Showing posts with label spaghetti. Show all posts
Showing posts with label spaghetti. Show all posts

Tuesday, May 11, 2010

Movable Feast, Hold the Sauce


Now that Garfield has wadded up the spaghetti and put it in his armpit, Jon is not interested in eating it. On first scan, the gag is that the cat has swiped his master's dinner yet again. Garfield's inventive ruse, disguising the pasta as a ball of yarn, takes advantage of both the feline propensity for yarn-assisted frolics and the strip's art style which does not allow the eye to readily distinguish between food and fabric.

And that joke is there. Garfield steals this food although Jon's phrasing probably implies that Garfield was going to get a portion of spaghetti anyway. If his motivation were just to eat unseasoned, plain spaghetti, Garfield could have completed his mission alone in the kitchen. If he feared Jon's return to the kitchen, Garfield could have concealed the food as he spirited it away to a safe location. Garfield goes through unnecessary labor and trickery to dupe Jon for a matter of seconds.

Because ultimately this is not about Garfield's appetite for food. Garfield wants Jon to know that dinner is ruined. He wants Jon to know that he could have stopped it. He wants that middle panel, that moment where Jon realizes what is happening, what it means, that the man is a fool and the cat is triumphant, malicious, and a complete prick.
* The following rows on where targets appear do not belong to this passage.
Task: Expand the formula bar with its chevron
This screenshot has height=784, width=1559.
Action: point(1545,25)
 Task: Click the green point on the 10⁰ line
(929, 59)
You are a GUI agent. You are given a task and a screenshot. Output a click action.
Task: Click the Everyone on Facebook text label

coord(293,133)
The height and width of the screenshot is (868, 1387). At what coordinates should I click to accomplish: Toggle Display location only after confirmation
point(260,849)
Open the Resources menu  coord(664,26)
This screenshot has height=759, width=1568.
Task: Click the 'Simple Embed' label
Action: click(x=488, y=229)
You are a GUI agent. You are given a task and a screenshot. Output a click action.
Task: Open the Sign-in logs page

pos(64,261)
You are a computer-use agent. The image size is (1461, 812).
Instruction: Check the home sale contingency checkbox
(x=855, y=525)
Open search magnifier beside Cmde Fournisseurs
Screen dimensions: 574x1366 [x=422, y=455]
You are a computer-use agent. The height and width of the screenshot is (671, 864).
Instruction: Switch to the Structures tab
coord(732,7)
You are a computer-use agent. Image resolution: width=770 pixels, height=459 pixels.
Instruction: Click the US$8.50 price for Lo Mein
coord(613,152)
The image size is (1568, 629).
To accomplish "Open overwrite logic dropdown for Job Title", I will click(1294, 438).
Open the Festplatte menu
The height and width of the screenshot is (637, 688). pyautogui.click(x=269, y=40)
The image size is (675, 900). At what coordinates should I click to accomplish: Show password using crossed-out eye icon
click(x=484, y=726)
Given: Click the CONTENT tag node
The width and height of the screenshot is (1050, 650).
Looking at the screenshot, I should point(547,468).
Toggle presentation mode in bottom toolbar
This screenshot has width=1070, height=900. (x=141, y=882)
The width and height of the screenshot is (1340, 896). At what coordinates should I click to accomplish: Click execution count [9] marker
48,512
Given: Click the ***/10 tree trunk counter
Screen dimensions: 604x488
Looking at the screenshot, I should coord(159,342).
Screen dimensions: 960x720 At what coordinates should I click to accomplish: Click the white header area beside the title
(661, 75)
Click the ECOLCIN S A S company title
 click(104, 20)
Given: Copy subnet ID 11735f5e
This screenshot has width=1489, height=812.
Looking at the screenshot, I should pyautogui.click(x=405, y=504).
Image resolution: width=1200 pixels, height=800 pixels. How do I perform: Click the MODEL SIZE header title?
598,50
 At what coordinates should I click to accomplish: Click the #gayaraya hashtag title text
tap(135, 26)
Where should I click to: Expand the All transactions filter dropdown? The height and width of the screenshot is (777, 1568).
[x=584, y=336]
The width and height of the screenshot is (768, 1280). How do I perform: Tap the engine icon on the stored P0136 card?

And that, ladies and Nermals, is another sort of appetite.

And: I don't want to turn into one of those guys, but the missing hyphen in Jon's first word balloon makes my palms itch. As long as I'm being one of those guys anyway, that looks more like a fettuccine or tagliatelle.

Saturday, September 09, 2006

The Jon-queror Worm


Jon consciously attempts to blind himself to any negative associations about time spent with Liz, only to crash back to reality. The intoxicating powers of romance can effect even those characters inhabiting a world as thick with ennui as Garfield, but the small happiness of time spent with a woman he likes is not enough for Jon. He has to build a scaffolding of self-delusion (look at that lost expression), and fight off even the tiniest unpleasantness. That the date activity was kind of poorly chosen is not a big deal, it's not a character flaw in Liz, and Jon's discomfort could've been avoided by better communication; part of this story is about a thin facade of perfection Jon puts up around Liz. Alternate reading: Jon's horror at the lecture was largely because being reminded of the vulnerability of household pets to tapeworms, i.e. the evening spent with Liz clarified the potential for repulsiveness deep inside his best friend.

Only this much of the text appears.